**Goal of the exercise**
In the lines below, look for "computer". Copy each line where it appears.

Stored records:
════════════════════

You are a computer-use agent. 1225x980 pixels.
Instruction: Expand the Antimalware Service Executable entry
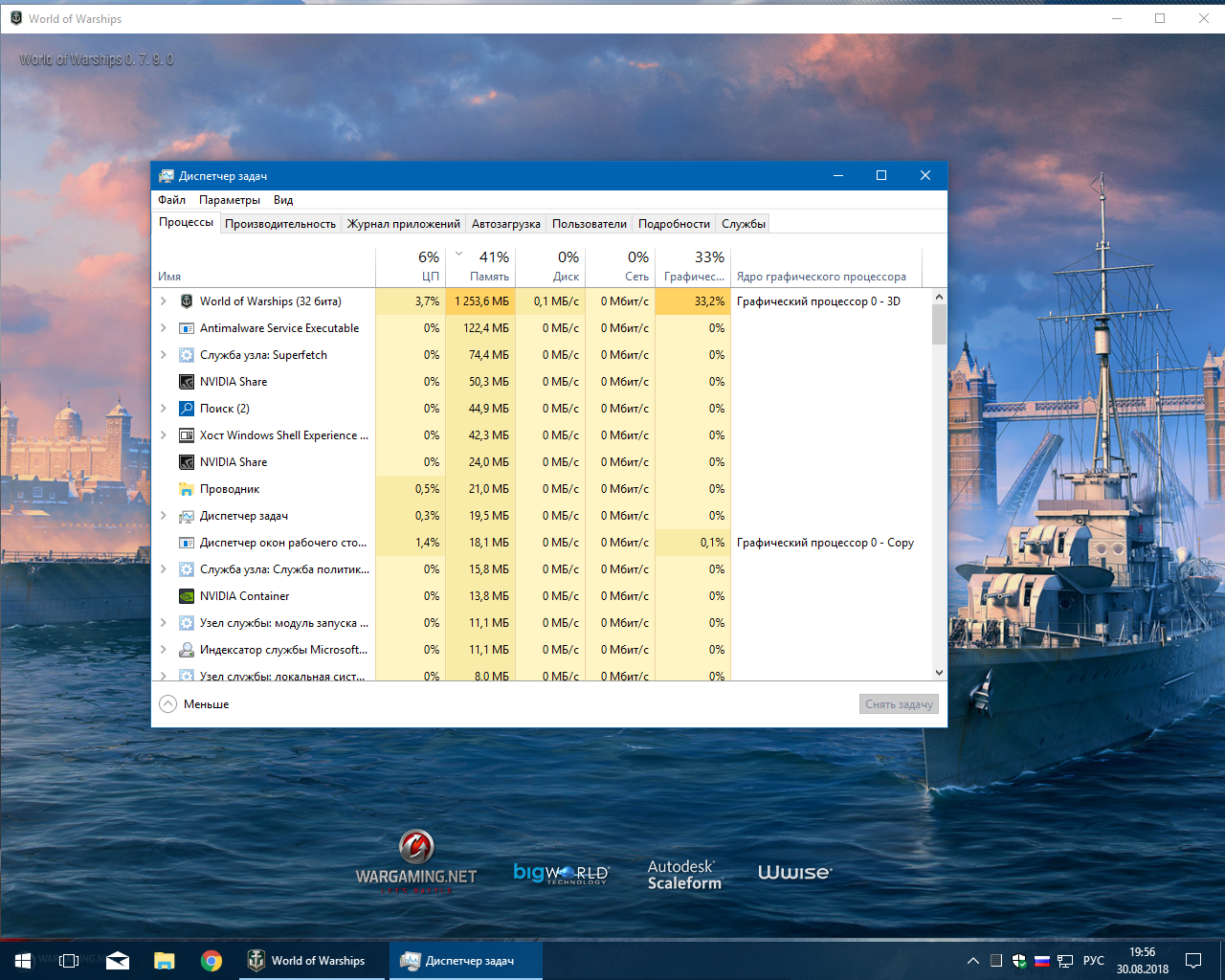(x=164, y=328)
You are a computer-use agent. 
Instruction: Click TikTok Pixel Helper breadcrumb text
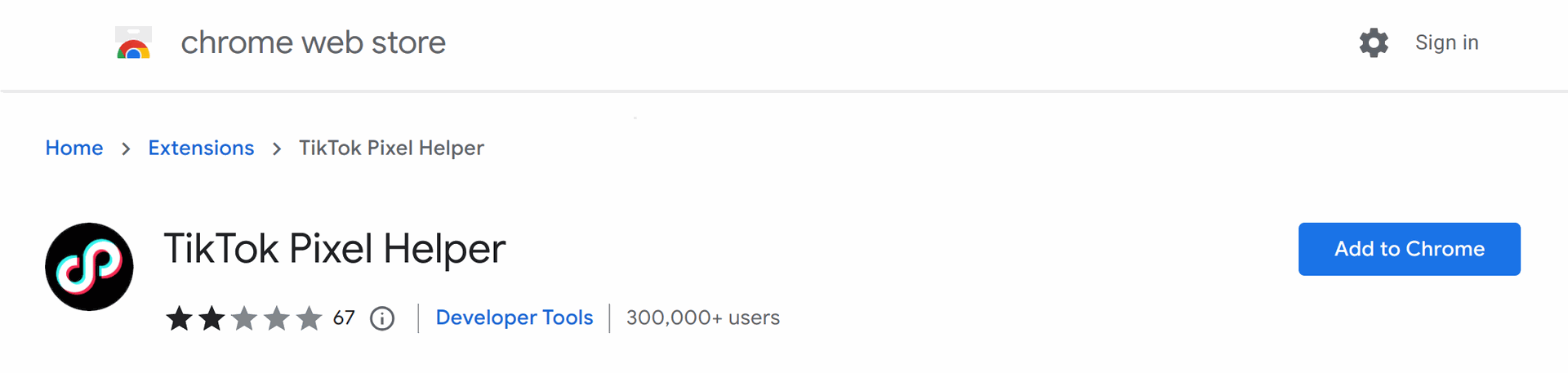[391, 148]
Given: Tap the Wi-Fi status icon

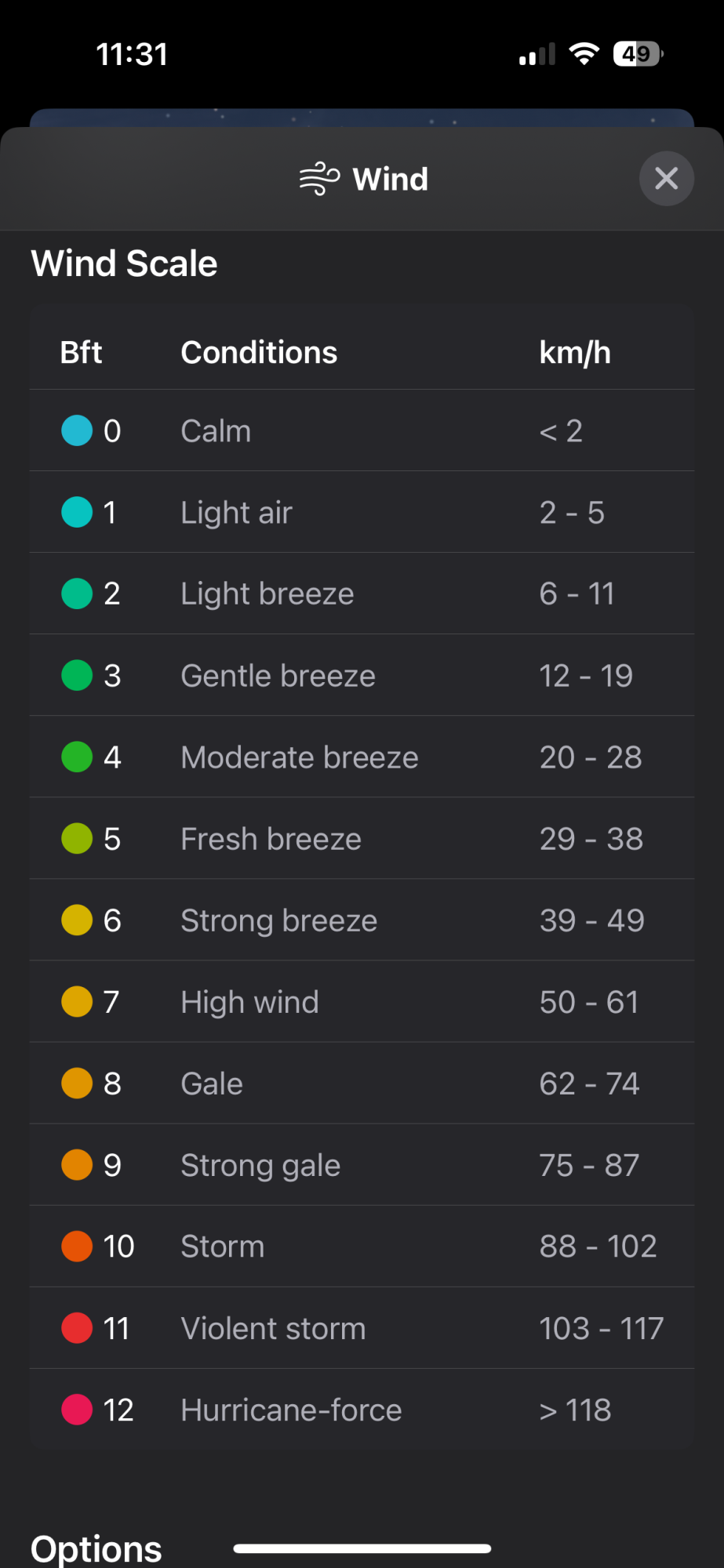Looking at the screenshot, I should [584, 54].
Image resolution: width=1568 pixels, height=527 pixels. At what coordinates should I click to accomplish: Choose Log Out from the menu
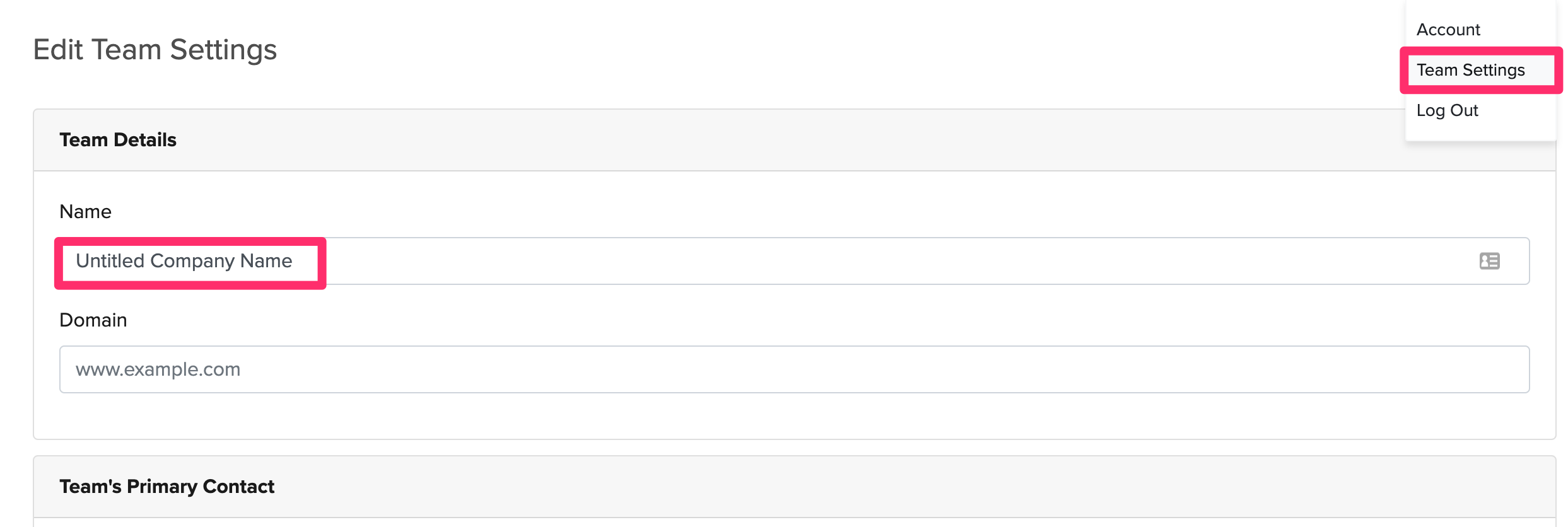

════════════════════

**Written solution**
You are a computer-use agent. 1225x980 pixels.
You are a computer-use agent. 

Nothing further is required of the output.